ConnectX-2: Enabling RSS (Receive Side Scaling) in IPoIB mode

Hello, I’m using Mellanox ConnectX-2 40Gb/s adapters for filtering IP traffic on an HP 4xOpteron server. The server receives traffic via an HP Infiniband-only switch, so using mlx4_en is not an option.

I’m aiming to handle up to 10Gb/s of traffic. Currently the traffic hits a wall at ~6Gb/s as soon as I enable a netfilter rule that returns NF_ACCEPT immediately (in ‘connected’ mode). It goes down from there as soon as I do more processing (look at the payloads, distribute to workqueues, queue to usermode, etc). And ‘top’ shows only 1-2 CPUs being in use.

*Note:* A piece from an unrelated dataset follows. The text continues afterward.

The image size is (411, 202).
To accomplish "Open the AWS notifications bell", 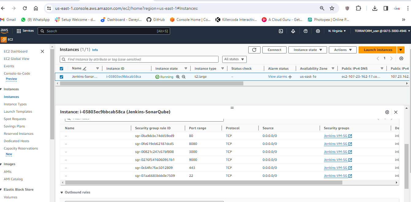I will coord(293,31).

When just routing IP traffic (without filters), reaching 10Gb/s is not a problem (top shows 2-3% CPU load). I used the standard MLNX_OFED 1.5.3 (rhel-6.2-amd64).

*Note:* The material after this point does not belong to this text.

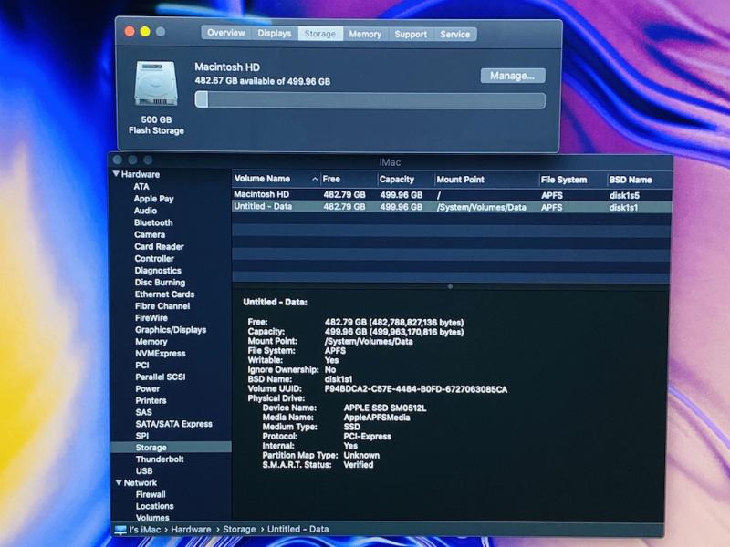Select NVMExpress in the Hardware list
This screenshot has width=730, height=547.
tap(160, 353)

To find out if there is additional bandwidth that Linux can’t handle, I did a quick test on win2008-r2 and the windows drivers (MLNX_VPI_WinOF-4.2 from the HP website) handled around 14Gb/s, and processing was distributed to at least 16 CPUs (according to taskmgr).

My questions are:

  • can the mlx4_ib driver take advantage of the hardware queues support (RSS) ? Apparently it’s what makes the difference on windows

  • if RSS is available, how can I enable it ? I’ve tried setting the interrupt affinity, disabling cpu scaling, enabling RSS, RPS, RFS, with no success so far (by following the steps from the performance tuning PDF from mellanox, and linux/Documentation/networking/scaling.txt)

Thanks,

Bogdan

Thanks so much for the question. Let me see if I can find the right person to look at this.

Bogdan,

Check our performance tuning guide, it should help: http://www.mellanox.com/related-docs/prod_software/Performance_Tuning_Guide_for_Mellanox_Network_Adapters_v1.7.pdf http://www.mellanox.com/related-docs/prod_software/Performance_Tuning_Guide_for_Mellanox_Network_Adapters_v1.7.pdf

If that doesn’t give you pointers, let me know. I’ll continue to help you.

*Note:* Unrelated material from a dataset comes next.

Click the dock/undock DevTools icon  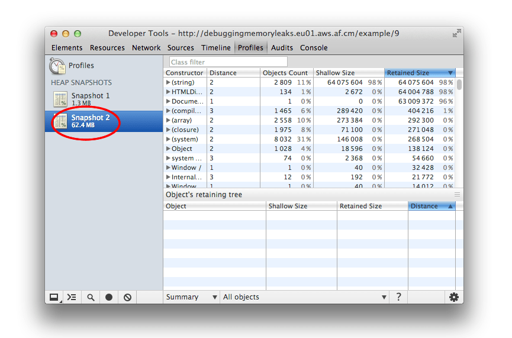pyautogui.click(x=54, y=297)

MOFED 2.0 includes IPoIB RSS support for datagram mode.

Try to upgrade your software to MOFED 2.0, then check your CPU utilization when running IPoIB datagram (echo datagram > /sys/class/net/ibX/mode).

Thanks for the link, I didn’t notice MLNX_OFED 2.0 was already out. I went through the tuning steps from the MLNX_OFED-1.5.3 release, and got the numbers above (11.4Gbps for plain IP forwarding, 6Gbps for forwarding + a netfilter kernel hook that ACCEPTs every packet).

I noticed a new mlnx_affinity script was introduced in MLNX_OFED 2, if that does something different than what I can do via /proc/irq/x/smp_affinity then I will give it a try.

Note that I specified that I can’t use mlnx_en since I have an IB-only switch. My question remains: are hardware queues available when running in IPoIB mode ? The 2.0 release notes mention “Flow Steering for Ethernet and InfiniBand” was introduced. Should I take this to mean ‘yes’ ?

Thanks

Bogdan

We have and it’s a lot faster, but I don’t see how using SDP on a router that forwards IP traffic would work.

UDP hardware queues work in ConnectX-2, but there are more flow steering / RSS features in ConnectX-3.

Have you looked at SDP to just not use tcp all together?

Has worked great for me a year or two ago